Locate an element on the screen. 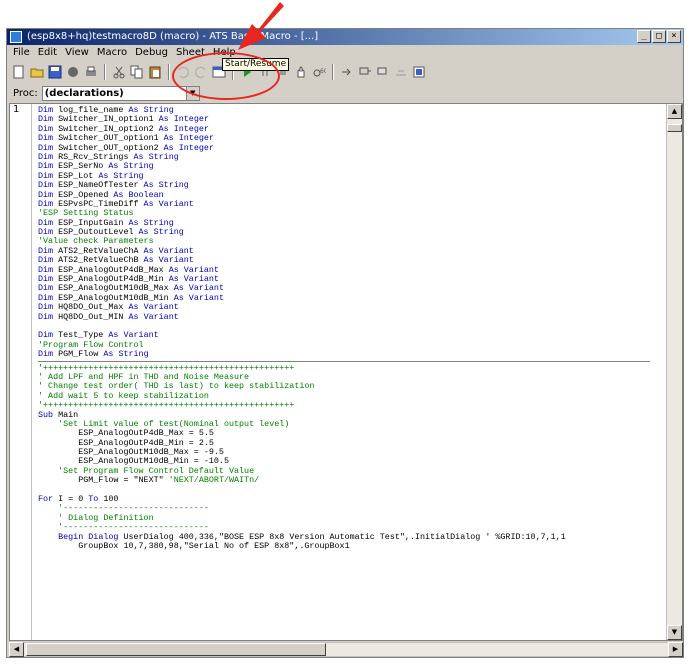 The image size is (690, 664). svg-text: 60 is located at coordinates (323, 72).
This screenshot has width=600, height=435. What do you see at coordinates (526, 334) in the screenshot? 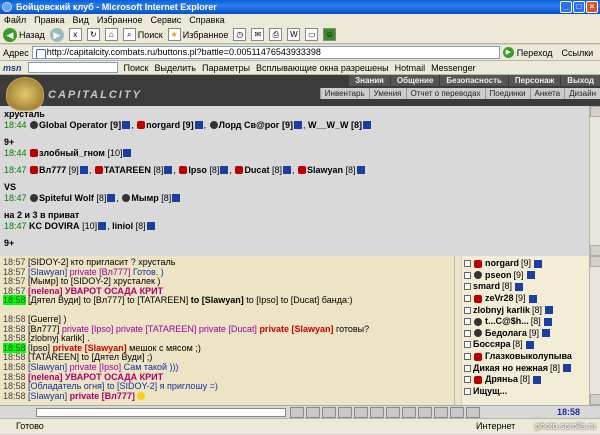
I see `player-row: Бедолага [9]` at bounding box center [526, 334].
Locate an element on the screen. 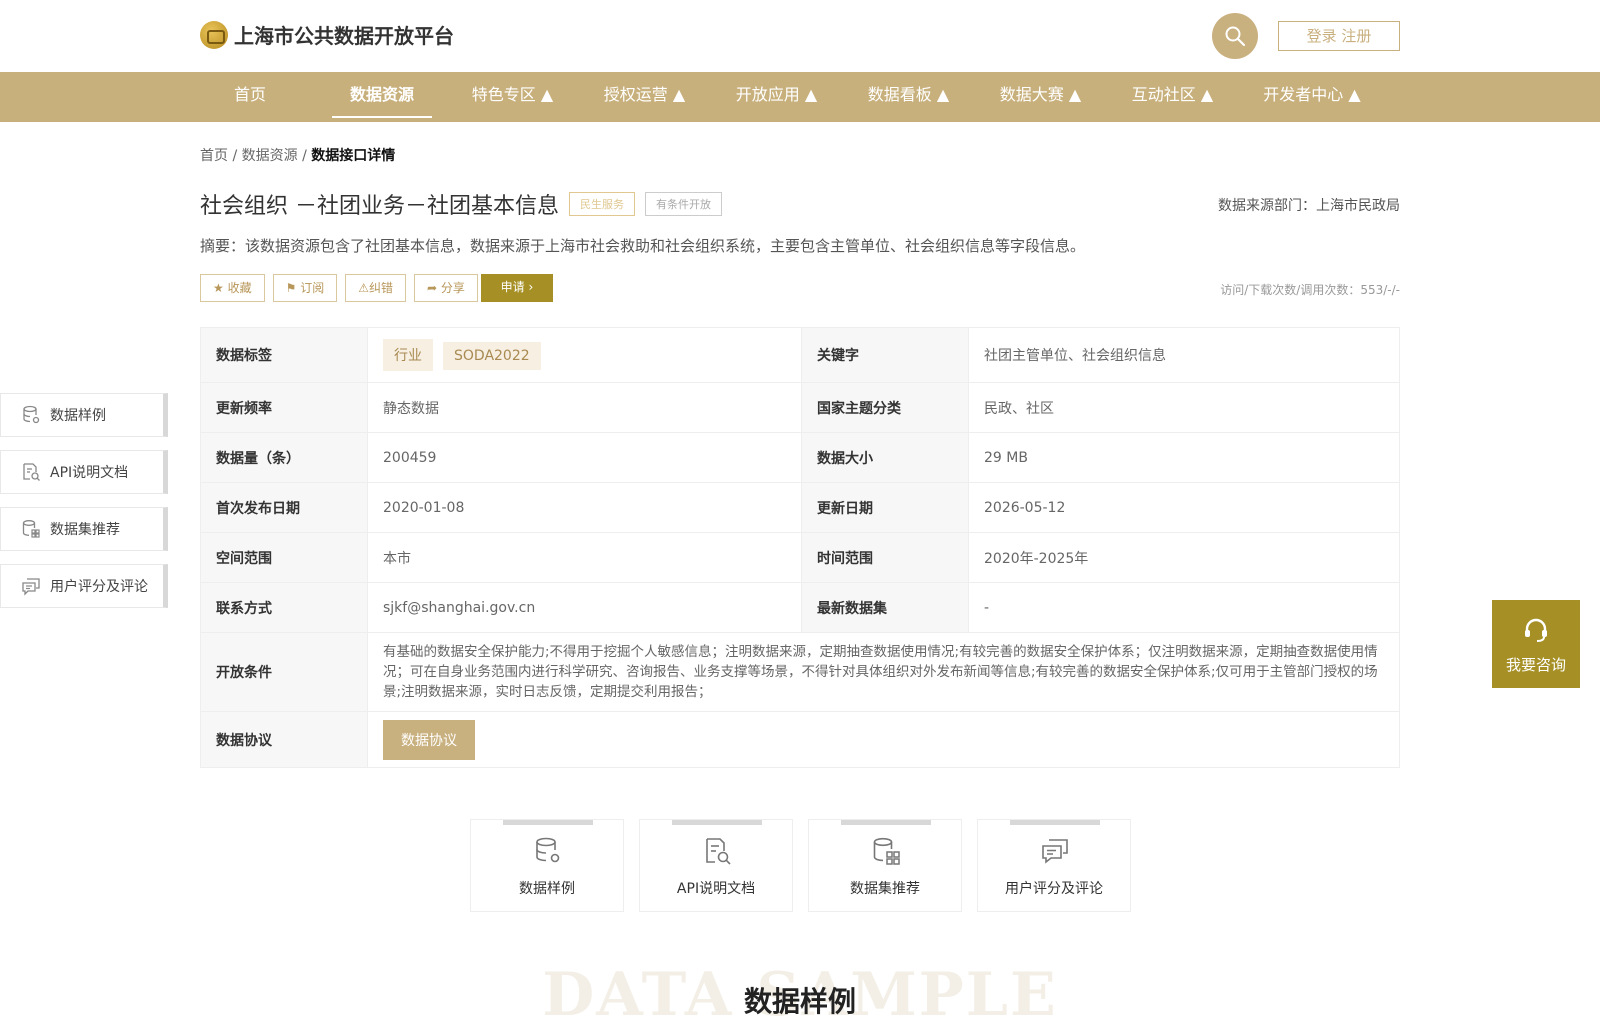  card-dataset-recommend: 数据集推荐 is located at coordinates (885, 866).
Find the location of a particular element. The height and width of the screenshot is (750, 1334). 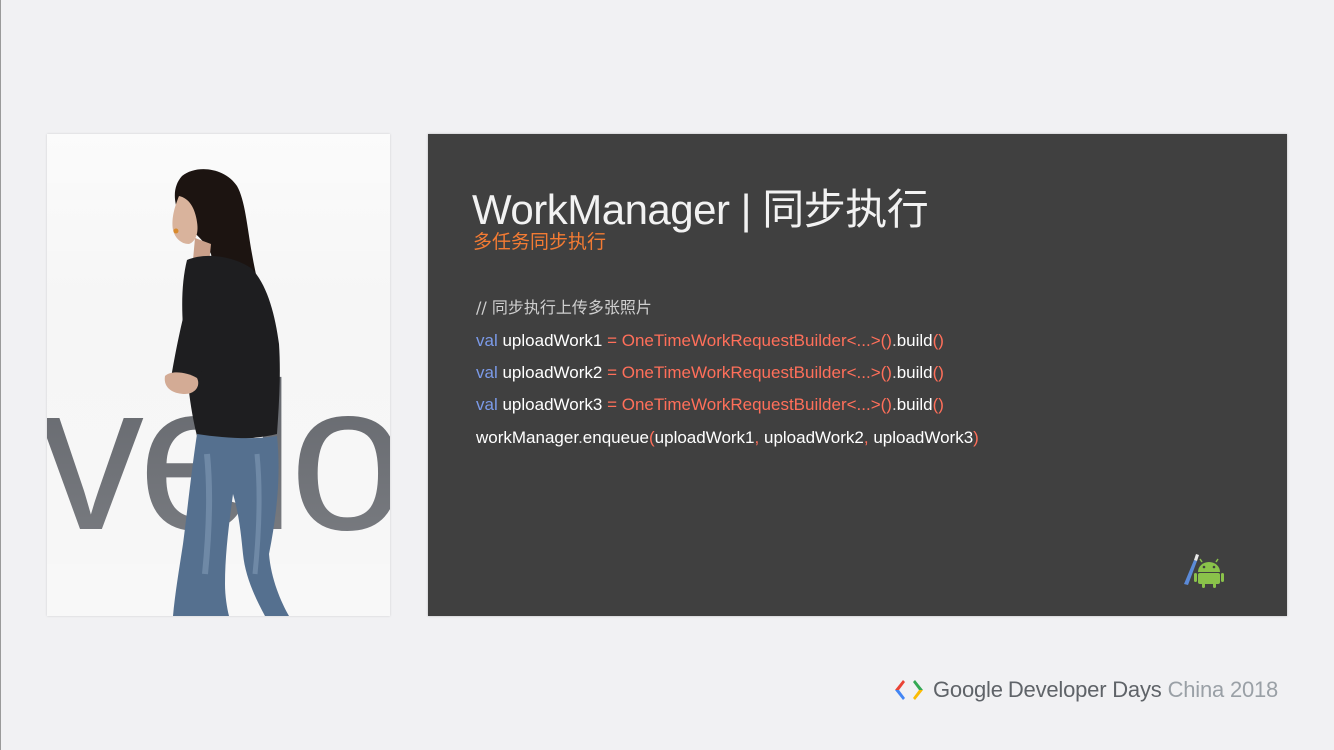

code-variable: uploadWork2 is located at coordinates (552, 372).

**Try it:** Copy the records word for word, from the line containing "This screenshot has" up to and including the line containing "center [526, 334].", and leave out the pictures.

**Finished exercise:**
This screenshot has width=600, height=435. What do you see at coordinates (526, 334) in the screenshot? 
I see `player-row: Бедолага [9]` at bounding box center [526, 334].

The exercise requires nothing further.